PROBLEM DETAILS: Repeat exactly the opening lines of the records, ending with the line that contains "Editorial literar (967, 2017)".
·····
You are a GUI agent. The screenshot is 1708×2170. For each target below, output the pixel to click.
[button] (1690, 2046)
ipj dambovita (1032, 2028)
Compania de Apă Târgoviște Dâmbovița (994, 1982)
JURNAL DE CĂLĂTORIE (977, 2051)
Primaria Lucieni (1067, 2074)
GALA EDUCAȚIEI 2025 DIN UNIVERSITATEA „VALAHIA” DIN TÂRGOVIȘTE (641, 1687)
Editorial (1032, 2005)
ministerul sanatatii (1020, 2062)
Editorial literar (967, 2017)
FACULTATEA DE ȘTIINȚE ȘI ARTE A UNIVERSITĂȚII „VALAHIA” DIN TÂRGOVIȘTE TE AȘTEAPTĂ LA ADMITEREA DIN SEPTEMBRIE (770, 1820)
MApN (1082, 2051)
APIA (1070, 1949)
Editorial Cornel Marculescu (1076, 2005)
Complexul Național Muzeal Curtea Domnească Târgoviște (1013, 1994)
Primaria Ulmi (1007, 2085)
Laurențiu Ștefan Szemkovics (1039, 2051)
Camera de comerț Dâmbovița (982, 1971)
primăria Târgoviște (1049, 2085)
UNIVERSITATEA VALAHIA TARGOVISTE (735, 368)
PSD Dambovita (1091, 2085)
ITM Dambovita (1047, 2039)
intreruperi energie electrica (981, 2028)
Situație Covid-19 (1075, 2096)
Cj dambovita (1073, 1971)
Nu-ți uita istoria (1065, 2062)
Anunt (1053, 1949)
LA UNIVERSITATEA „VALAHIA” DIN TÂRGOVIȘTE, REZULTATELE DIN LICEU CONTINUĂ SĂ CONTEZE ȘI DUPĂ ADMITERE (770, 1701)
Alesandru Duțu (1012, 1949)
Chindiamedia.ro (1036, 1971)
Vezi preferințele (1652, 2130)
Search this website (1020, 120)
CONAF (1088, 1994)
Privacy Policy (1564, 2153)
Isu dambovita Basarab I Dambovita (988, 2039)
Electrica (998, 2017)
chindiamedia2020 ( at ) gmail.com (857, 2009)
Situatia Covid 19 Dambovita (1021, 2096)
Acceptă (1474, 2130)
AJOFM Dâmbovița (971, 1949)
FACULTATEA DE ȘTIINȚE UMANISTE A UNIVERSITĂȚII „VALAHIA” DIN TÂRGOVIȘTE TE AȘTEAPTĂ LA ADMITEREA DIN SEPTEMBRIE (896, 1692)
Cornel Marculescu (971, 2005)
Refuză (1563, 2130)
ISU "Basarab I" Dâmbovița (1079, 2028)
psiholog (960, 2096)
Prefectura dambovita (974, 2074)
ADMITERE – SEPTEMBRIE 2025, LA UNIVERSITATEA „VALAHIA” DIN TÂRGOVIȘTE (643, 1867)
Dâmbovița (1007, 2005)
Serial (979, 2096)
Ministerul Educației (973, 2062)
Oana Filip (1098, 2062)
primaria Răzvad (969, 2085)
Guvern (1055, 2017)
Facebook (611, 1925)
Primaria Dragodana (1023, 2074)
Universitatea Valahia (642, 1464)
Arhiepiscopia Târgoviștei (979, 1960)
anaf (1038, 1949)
·····
WRITTEN RESPONSE:
You are a GUI agent. The screenshot is 1708×2170. For each target below, output the pixel to click.
[button] (1690, 2046)
ipj dambovita (1032, 2028)
Compania de Apă Târgoviște Dâmbovița (994, 1982)
JURNAL DE CĂLĂTORIE (977, 2051)
Primaria Lucieni (1067, 2074)
GALA EDUCAȚIEI 2025 DIN UNIVERSITATEA „VALAHIA” DIN TÂRGOVIȘTE (641, 1687)
Editorial (1032, 2005)
ministerul sanatatii (1020, 2062)
Editorial literar (967, 2017)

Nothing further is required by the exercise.